*** Opening of Text segment ***
Across the board, “really hot” sex (or, alternatively, sex with someone really hot), seems to confer immunity to refractory periods, if only for a night. But since “have hot sex” is advice no one needs, are there other ways to hack the refractory period and develop such eternal erections?

Christopher Blanc, a 52-year-old communications professor, claims he’s been able to crack the refractory period code. “After ejaculating, I stay hard for five, even ten minutes,” he tells me, explaining that he began “training” to do this in his mid-40s. His main source of instruction was the male sexual health site PEGym.

An abundance of forums exist on PEGym that are specifically tailored to helping guys keep pumping after ejaculation. Vitamin V — aka Viagra — is a popular suggestion, but for those seeking a more natural route, edging seems to work. Apparently, specific edging exercises such as “ballooning” — which is when one stimulates oneself near-climax and then backs off and performs kegels — can be especially effective at reducing refractory period times. 

Blanc crafted a rigorous routine for himself using this advice. “I mostly did penis exercises that were aimed at increasing size, but they had the added benefit of improving stamina and staying power,” he says. “I do daily edging and a pelvic floor targeted yoga routine.” He also does something called a “kegel/reverse kegel” workout.  

For the uninitiated, reverse kegels are aimed at relaxing pelvic floor muscles through visualization and deep breathing. These exercises are supposed to help the practitioner gain more control over their muscles and learn about their own body in the process. As is the case with any exercise, the key to unlocking the benefits is consistency. 

Thus, Blanc had to be exceedingly patient when it came to seeing results. “I found that after a year or so of training, that every once in a while the erection wouldn’t fade away after ejaculation,” he tells me. “Now, about five years later, my erection will almost always remain at about 85 to 90 percent hard after ejaculation. And with minimal stimulation, it’ll jump back up to 95 percent.” At the ripe old age of 52, he now gets “steel hard” as soon as his wife says, “Do you want to…” and stays firm until well after the act is done. 

Blanc also emphasizes the importance of overall health. “[I do] daily aerobic exercise,” he says. “I try to eat better. More leafy greens, less red meat. Well balanced. I have oatmeal, fruit and cheese for lunch Monday through Friday. And the key for me, although folks will pooh-pooh it, is tea. I drink a mixture of ginger, ginseng, ginkgo and green tea daily.”
*** Close of Text segment ***
▶ **Required actions**
a - In the article on refractory periods, what tea mixture does Blanc say he drinks daily?
b - Translate this sentence from the article on refractory periods into Spanish: "As is the case with any exercise, the key to unlocking the benefits is consistency."
*** Opening of Extracted information ***
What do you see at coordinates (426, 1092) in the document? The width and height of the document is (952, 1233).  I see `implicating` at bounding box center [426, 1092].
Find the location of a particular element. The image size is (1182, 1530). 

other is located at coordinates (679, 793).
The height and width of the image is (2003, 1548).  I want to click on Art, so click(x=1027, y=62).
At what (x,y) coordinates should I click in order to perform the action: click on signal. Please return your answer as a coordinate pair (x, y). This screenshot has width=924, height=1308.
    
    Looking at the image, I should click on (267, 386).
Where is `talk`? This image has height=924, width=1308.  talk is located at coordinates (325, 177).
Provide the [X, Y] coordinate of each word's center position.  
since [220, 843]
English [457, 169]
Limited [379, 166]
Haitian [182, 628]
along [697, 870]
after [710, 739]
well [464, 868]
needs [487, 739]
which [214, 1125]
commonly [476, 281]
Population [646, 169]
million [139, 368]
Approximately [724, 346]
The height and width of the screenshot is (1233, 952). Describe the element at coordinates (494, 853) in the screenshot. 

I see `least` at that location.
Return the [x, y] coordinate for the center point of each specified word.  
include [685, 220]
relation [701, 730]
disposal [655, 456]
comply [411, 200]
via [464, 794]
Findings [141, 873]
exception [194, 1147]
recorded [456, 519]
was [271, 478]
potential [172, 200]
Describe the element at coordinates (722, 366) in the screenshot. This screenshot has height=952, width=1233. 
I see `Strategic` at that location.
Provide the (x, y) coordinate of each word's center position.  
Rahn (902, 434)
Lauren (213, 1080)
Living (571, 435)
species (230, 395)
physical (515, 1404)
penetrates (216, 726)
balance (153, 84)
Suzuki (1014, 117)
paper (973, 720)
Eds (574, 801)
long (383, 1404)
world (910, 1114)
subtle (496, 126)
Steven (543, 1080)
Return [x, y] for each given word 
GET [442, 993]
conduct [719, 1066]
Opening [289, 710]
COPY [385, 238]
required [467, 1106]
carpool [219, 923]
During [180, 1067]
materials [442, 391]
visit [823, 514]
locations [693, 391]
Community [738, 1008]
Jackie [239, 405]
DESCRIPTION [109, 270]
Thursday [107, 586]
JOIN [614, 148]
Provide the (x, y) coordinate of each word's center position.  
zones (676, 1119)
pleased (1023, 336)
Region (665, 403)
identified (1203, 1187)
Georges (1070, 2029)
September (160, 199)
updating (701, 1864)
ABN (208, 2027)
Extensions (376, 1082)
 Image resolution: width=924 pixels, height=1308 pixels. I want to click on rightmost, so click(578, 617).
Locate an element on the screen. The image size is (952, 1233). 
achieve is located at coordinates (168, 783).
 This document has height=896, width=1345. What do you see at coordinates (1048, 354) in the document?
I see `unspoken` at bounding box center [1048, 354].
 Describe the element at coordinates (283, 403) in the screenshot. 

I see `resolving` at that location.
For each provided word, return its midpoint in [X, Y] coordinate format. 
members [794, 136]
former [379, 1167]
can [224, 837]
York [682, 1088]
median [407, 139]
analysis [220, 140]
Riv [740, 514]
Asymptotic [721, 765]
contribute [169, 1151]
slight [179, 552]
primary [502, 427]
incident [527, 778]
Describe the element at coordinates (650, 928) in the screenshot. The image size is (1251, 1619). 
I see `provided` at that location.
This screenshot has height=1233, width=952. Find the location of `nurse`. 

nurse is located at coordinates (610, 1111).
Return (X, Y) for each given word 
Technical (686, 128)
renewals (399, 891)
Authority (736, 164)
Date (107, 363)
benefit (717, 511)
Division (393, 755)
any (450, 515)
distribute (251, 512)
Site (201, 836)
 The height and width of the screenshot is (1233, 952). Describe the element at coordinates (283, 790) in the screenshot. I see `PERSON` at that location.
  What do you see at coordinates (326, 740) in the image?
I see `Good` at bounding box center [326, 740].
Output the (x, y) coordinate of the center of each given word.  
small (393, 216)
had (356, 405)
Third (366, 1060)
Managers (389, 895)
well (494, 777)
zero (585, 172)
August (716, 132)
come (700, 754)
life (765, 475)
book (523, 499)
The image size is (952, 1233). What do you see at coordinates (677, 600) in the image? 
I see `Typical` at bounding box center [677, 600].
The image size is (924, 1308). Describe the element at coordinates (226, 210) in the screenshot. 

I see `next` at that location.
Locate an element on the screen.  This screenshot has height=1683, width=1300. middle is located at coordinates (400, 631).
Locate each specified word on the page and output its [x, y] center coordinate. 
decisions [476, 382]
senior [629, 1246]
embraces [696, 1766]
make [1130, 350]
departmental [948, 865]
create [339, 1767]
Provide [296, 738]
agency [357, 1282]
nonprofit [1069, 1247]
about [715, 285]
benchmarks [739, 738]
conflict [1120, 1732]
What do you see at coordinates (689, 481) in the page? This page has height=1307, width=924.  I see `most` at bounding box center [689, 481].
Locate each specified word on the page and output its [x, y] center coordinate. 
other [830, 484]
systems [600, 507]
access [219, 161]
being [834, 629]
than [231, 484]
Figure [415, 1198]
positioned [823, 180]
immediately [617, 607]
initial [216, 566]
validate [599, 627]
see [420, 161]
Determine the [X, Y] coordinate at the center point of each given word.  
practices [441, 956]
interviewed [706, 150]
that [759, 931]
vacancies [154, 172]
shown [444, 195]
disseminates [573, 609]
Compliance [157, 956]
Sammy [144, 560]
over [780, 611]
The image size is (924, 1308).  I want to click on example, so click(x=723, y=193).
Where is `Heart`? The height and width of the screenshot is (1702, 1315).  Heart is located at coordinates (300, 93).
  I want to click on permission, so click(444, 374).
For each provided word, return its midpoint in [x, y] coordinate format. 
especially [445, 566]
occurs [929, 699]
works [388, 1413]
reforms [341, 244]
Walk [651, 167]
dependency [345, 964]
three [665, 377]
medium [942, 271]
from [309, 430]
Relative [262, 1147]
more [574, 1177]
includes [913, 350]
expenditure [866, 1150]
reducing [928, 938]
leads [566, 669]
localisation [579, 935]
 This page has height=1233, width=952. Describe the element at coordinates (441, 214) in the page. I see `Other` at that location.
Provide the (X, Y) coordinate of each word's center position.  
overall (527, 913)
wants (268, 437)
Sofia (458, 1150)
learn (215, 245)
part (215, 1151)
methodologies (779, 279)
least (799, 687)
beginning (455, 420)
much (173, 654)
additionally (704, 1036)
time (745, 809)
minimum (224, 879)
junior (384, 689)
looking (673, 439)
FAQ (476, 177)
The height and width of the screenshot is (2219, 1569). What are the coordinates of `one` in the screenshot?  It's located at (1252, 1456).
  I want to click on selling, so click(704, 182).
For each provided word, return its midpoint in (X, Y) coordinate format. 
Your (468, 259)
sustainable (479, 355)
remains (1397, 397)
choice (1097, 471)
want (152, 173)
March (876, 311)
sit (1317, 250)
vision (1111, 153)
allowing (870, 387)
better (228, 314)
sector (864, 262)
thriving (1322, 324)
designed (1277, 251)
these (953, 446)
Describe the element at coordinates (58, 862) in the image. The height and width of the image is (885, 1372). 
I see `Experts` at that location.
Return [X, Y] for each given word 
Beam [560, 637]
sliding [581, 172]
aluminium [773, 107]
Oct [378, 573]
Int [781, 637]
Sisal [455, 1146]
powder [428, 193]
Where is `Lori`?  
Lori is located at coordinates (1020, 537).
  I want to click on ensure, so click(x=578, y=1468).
*** Close of Extracted information ***
▶ **Responses to the exercise**
a - A mixture of ginger, ginseng, ginkgo and green tea.

b - Como ocurre con cualquier ejercicio, la clave para obtener los beneficios es la constancia.